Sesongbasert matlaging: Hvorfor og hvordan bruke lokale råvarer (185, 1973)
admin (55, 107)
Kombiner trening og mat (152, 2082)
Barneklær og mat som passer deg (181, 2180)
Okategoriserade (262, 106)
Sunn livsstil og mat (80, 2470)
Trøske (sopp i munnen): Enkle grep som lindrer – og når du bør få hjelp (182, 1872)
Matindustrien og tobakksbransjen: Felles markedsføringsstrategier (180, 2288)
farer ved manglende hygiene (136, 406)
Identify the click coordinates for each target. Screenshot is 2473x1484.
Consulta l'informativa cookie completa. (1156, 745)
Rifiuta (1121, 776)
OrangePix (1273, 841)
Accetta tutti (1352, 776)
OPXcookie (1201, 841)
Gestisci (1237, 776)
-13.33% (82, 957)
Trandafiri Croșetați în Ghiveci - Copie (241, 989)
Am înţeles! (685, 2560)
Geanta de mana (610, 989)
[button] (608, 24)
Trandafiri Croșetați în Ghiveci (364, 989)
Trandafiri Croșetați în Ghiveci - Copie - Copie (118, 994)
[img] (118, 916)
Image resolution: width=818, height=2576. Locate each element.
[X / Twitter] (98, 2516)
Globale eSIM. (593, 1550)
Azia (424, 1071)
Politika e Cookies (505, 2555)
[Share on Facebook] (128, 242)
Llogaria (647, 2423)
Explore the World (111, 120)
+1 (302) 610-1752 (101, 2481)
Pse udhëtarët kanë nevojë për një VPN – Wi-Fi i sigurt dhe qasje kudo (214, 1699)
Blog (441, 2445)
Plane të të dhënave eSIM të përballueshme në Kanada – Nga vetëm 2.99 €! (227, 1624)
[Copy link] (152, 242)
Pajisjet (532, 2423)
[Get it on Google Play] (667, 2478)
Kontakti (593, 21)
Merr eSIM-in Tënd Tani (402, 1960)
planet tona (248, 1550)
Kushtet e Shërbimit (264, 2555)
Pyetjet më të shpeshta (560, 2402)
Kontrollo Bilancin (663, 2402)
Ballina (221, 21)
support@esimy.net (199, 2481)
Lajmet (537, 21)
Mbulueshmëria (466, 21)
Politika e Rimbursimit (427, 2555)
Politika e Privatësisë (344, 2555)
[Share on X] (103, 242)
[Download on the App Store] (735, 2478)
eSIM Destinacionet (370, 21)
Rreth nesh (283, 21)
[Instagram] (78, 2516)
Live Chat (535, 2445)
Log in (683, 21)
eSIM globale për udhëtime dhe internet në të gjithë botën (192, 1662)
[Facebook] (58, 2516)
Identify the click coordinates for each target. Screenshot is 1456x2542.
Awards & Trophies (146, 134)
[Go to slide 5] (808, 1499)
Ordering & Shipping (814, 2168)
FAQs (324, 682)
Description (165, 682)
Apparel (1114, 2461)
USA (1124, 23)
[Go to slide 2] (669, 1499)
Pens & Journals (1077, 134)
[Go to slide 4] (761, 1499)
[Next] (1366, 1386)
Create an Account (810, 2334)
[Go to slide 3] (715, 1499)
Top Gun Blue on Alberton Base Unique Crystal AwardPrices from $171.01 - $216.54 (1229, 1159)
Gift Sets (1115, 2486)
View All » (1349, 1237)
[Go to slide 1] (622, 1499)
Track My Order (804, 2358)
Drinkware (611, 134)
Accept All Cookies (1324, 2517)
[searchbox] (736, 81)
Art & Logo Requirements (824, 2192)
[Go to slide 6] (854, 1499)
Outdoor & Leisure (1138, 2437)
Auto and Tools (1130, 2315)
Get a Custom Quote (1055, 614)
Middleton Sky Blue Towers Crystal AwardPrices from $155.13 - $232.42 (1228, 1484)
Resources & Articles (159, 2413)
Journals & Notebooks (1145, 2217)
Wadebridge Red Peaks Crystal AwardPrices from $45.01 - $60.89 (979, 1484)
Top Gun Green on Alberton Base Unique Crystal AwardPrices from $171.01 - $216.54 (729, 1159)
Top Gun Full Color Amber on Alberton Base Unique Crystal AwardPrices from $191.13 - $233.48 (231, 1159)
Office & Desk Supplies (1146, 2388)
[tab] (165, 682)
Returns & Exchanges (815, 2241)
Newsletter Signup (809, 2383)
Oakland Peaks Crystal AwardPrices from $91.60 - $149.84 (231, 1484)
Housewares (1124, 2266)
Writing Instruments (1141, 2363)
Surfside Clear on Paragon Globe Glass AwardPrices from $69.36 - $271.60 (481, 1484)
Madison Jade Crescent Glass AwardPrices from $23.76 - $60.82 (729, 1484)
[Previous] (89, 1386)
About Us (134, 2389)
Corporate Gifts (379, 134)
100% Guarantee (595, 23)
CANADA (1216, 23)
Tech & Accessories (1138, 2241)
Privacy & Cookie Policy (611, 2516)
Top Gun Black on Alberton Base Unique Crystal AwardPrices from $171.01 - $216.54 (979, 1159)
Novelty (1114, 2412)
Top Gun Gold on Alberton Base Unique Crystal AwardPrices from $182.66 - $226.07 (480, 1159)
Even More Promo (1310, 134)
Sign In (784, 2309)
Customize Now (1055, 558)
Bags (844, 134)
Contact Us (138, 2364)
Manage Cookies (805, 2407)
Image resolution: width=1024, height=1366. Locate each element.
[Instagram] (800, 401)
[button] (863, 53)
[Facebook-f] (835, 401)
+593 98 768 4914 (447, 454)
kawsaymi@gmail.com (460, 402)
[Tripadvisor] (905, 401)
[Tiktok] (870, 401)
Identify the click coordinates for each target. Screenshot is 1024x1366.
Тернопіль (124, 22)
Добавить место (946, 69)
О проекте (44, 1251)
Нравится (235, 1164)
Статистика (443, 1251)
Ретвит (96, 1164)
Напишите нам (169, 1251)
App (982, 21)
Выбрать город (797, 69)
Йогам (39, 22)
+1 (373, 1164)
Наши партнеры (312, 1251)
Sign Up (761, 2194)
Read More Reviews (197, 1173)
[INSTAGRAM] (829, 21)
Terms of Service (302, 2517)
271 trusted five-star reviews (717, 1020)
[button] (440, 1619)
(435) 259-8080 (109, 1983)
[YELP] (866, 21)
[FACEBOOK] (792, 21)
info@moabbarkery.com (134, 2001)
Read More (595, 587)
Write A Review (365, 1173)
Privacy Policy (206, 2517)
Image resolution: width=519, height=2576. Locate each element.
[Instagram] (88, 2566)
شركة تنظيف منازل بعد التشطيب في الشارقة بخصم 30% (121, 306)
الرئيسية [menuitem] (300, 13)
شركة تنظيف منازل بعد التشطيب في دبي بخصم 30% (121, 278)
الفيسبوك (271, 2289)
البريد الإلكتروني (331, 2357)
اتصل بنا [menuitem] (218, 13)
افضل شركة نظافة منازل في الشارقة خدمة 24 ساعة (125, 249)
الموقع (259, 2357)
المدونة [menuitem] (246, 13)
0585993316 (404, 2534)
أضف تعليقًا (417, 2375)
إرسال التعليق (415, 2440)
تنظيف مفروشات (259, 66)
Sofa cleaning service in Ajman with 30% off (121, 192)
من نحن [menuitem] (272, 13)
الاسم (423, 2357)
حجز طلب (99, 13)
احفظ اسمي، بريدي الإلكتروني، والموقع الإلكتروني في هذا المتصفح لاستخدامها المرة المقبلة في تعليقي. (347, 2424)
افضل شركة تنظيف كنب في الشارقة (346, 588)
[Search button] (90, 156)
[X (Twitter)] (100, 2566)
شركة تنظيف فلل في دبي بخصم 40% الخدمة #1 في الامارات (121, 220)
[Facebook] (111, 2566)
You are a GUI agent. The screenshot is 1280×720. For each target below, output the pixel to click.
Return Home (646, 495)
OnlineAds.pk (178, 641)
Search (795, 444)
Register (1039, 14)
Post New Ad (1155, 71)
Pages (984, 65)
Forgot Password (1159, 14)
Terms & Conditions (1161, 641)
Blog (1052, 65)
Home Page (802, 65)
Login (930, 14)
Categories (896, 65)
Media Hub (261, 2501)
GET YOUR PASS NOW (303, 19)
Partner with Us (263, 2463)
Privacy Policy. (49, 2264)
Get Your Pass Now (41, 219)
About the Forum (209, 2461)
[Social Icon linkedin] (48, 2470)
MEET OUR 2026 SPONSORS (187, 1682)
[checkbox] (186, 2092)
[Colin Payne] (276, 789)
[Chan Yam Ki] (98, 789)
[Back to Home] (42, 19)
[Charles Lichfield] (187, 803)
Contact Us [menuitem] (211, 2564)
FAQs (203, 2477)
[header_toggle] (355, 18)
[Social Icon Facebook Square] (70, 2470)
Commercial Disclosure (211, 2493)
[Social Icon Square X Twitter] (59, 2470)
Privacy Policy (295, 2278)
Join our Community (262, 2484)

[Instructions to follow] From the data above, reproduce word for word the lines running from the line with "[Facebook-f] (835, 401)" to the line with "Read More (595, 587)", ends included.

[Reply to the exercise]
[Facebook-f] (835, 401)
+593 98 768 4914 (447, 454)
kawsaymi@gmail.com (460, 402)
[Tripadvisor] (905, 401)
[Tiktok] (870, 401)
Identify the click coordinates for each target. Screenshot is 1024x1366.
Тернопіль (124, 22)
Добавить место (946, 69)
О проекте (44, 1251)
Нравится (235, 1164)
Статистика (443, 1251)
Ретвит (96, 1164)
Напишите нам (169, 1251)
App (982, 21)
Выбрать город (797, 69)
Йогам (39, 22)
+1 (373, 1164)
Наши партнеры (312, 1251)
Sign Up (761, 2194)
Read More Reviews (197, 1173)
[INSTAGRAM] (829, 21)
Terms of Service (302, 2517)
271 trusted five-star reviews (717, 1020)
[button] (440, 1619)
(435) 259-8080 (109, 1983)
[YELP] (866, 21)
[FACEBOOK] (792, 21)
info@moabbarkery.com (134, 2001)
Read More (595, 587)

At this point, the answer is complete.